The aim of this thesis is to design a cascaded position, speed and current controlled electric elevator
drive system to achieve smoothly operating elevator drive system which increases the accuracy and
precision with which the elevator system responds to position commands.
Before going to the step by step design procedures for creating a cascaded control system the
literature review of theories and backgrounds behind the elevator evolution and drive system, and
also the mathematical modeling of the permanent magnet DC motor parameters and the
regenerative elevator kinematics with load are discussed in detail. Then, design aspects such as
modeling the convertor, tuning parameter of a control system to direct the motor as desired are
carried out. Also analyzing the control performance of the system with and without cascaded
control system through use of computer simulations has been investigated in this thesis work.

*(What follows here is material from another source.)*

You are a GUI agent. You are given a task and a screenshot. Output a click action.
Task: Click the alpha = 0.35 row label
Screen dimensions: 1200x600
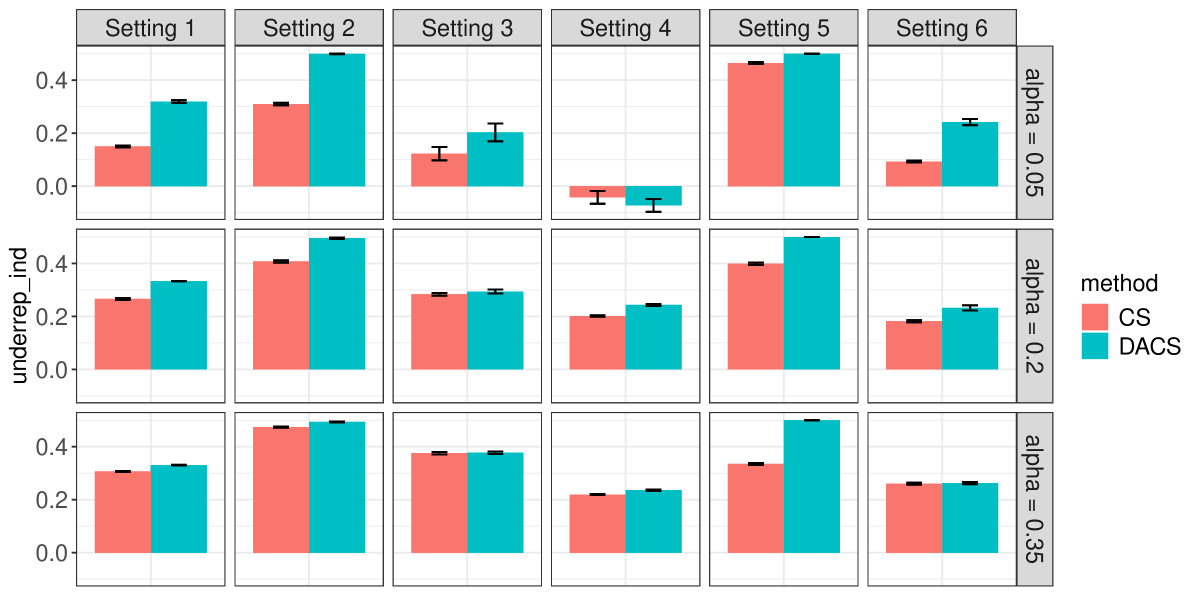coord(1035,499)
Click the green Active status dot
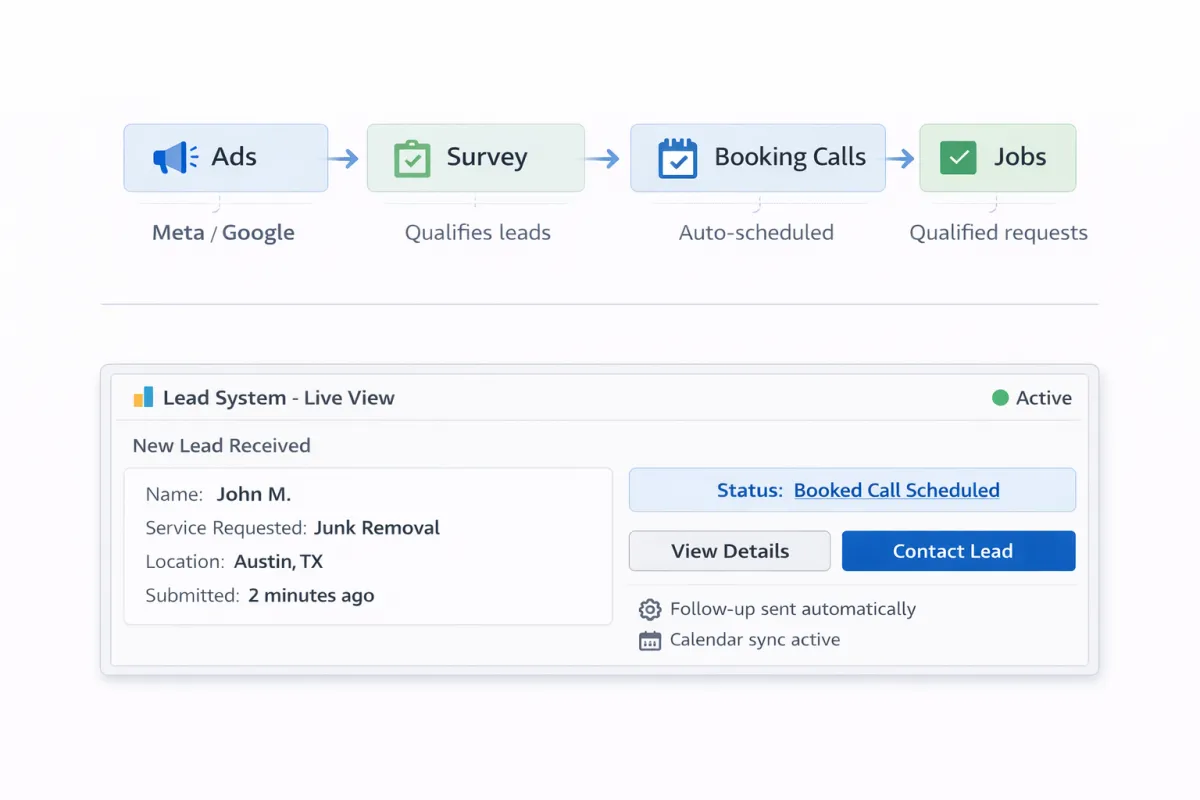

Finally, the cascaded position, speed and current controlled elevator DC motor drive has been
modeled in MATLAB Simulink and simulation studies are carried out. The simulation results
demonstrate that the proposed control results in 0% over-shoot for the desired positions of 4m and
40m with corresponding speeds of 0.8 m/s and 2m/s, respectively, during lifting and lowering full
load tests. Zero %-overshoot results also achieved through smooth acceleration and deceleration
with maximum starting and breaking torques of 12NM and 17.5NM for the desired positions of 4m
and 40m respectively. This illustrates that the designed cascaded controller can effectively and
efficiently control the elevator drive operation with passenger comfort in respect of smooth driving
system.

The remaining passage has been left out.